Bloody, Bloody Tuesday

    Music: “Adagio for Strings” by Samuel Barber
    from his String Quartet, Op. 11
    New York Philharmonic, Leonard Bernstein conducting


         What really gets my goat, as a pacifist, is that we Americans haven’t a clue as to what war really is, what it is like to hold a broken body in your arms that was your child.  If we did, if we had even an inkling of what war really is, there would have been no Vietnam, no Contras, no Desert Storm, perhaps no Bloody, Bloody Tuesday.

         The reason for our cluelessness, the reason we can so blithely launch a thousand points of light at the Cradle of Civilization, is that we have had one hundred and forty years of innocence.  Unless you count the 1968 riots, and, since we are a (harumph) classless society, we do not formally recognize class warfare, and that was a class war.

         Don McLean equated the death of Buddy Holly and the deaths of the three civil rights workers, Michael Henry Schwerner, James Earl Chaney, and Andrew Goodman with the death of innocence.

         Well, whatever wisps of vestiges of innocence survived the holocaust of the sixties were vaporized today, for good and forever, amen.

         Let us pray.


    If we continue to condone, even sponsor the killing of innocents, from the jungles of Central America to the desert of the Middle East, can we not expect to reap that which we sow?

    In the summer of 1964, the deaths of the three civil rights workers, Goodman, Chaney and Schwerner prompted Don McLean to mourn in song the loss of our nation's innocence.  Today I regard him as a prophet, sadly right, yet once again.  As another prophet once sang, “When will we ever learn...?”

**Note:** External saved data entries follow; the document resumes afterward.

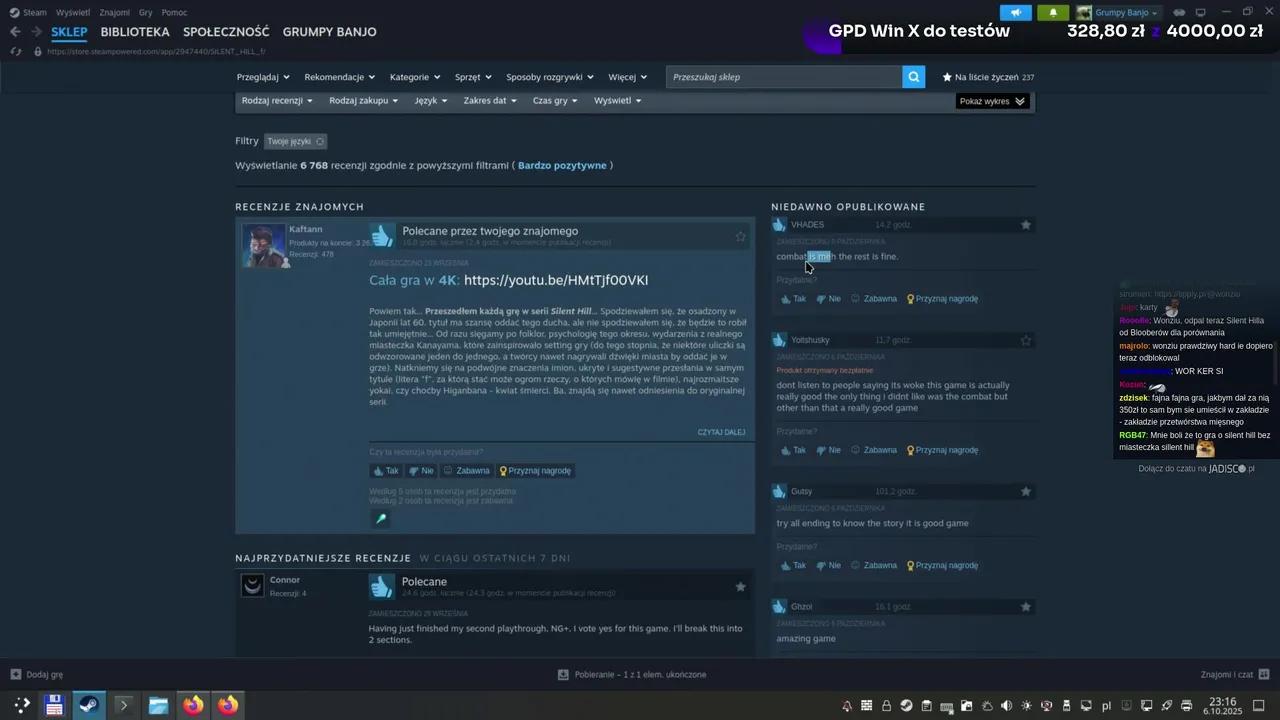Give thumbs up to Kaftann's review
The width and height of the screenshot is (1280, 720).
386,471
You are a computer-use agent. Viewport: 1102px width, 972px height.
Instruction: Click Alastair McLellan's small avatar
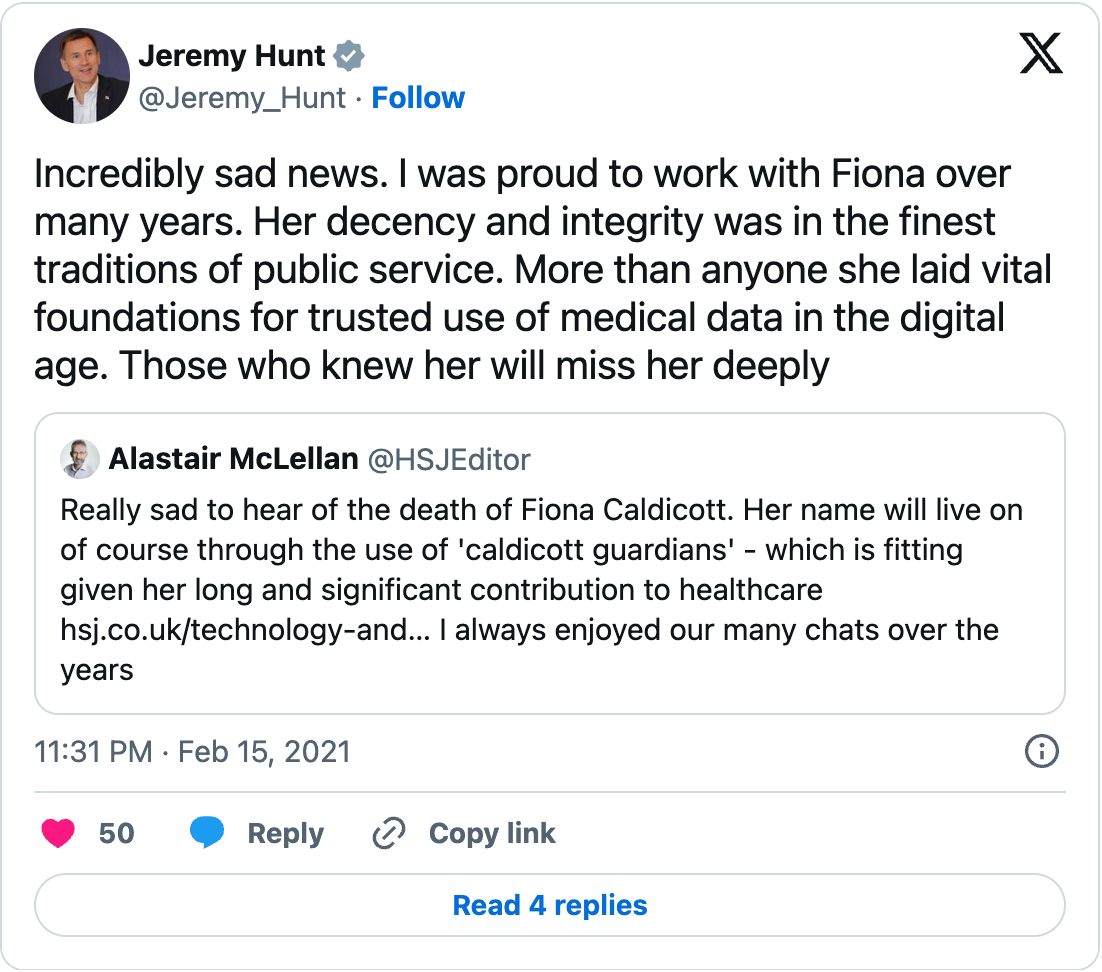[x=80, y=459]
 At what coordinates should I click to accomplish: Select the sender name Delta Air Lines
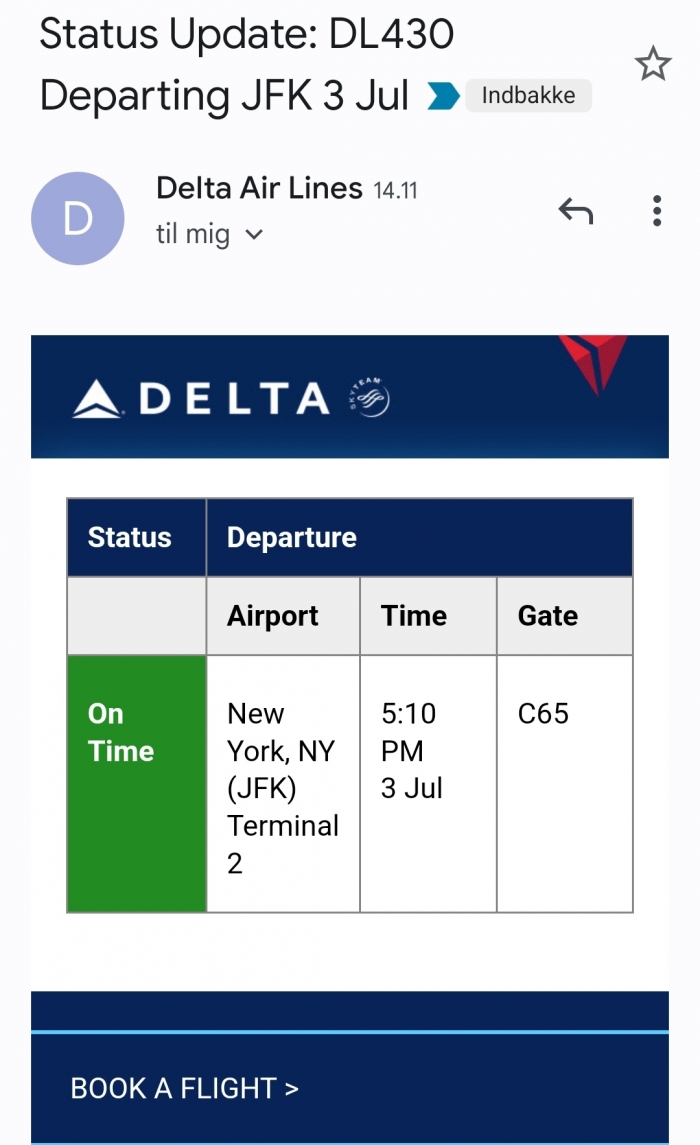(259, 188)
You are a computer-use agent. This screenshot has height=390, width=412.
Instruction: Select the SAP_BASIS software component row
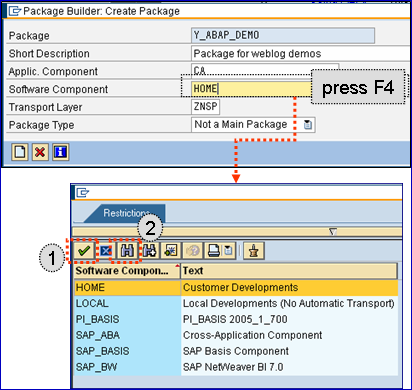pos(236,351)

    June 21, 1964, Mississippi –
           September 11, 2001,
    New York City
     

    Don McLean, your epic lyric echoes in my brain,
         Haunting sadness, your refrain.
    “Drove my Chevy to the levee,
         But the levee was dry....”
    Goodman, Chaney, Schwerner
         Pictures burn themselves in my mind’s eye.
    Innocence of youth, begone!
         Goodman, Chaney, Schwerner,
    Afterimages remain,
         Haunting sadness, your refrain.

    Don McLean, you sang of loss, I heard you plead to me,
         “With your music, voice my plea.”
    “Drove my Chevy to the levee,
         But the levee was dry....”

    Goodman, Chaney, Schwerner
         Names that ring so true in my mind’s eye.
    Ate we of the fruit, now gone.
         Goodman, Chaney, Schwerner,
    Painful lessons, never free
         With my song I voice your plea.

    Don McLean, you feel my anger, rogue state that we are?
         Land of hope, to fall so far.
    “Drove my Chevy to the levee,
         But the levee was dry....”

    Goodman, Chaney, Schwerner,
         Once we felt so safe in our mind’s eye.
    Ghosts of warriors live on--
         Goodman, Chaney, Schwerner,
    Tried to help us be that star!
         Land of hope, to fall so far.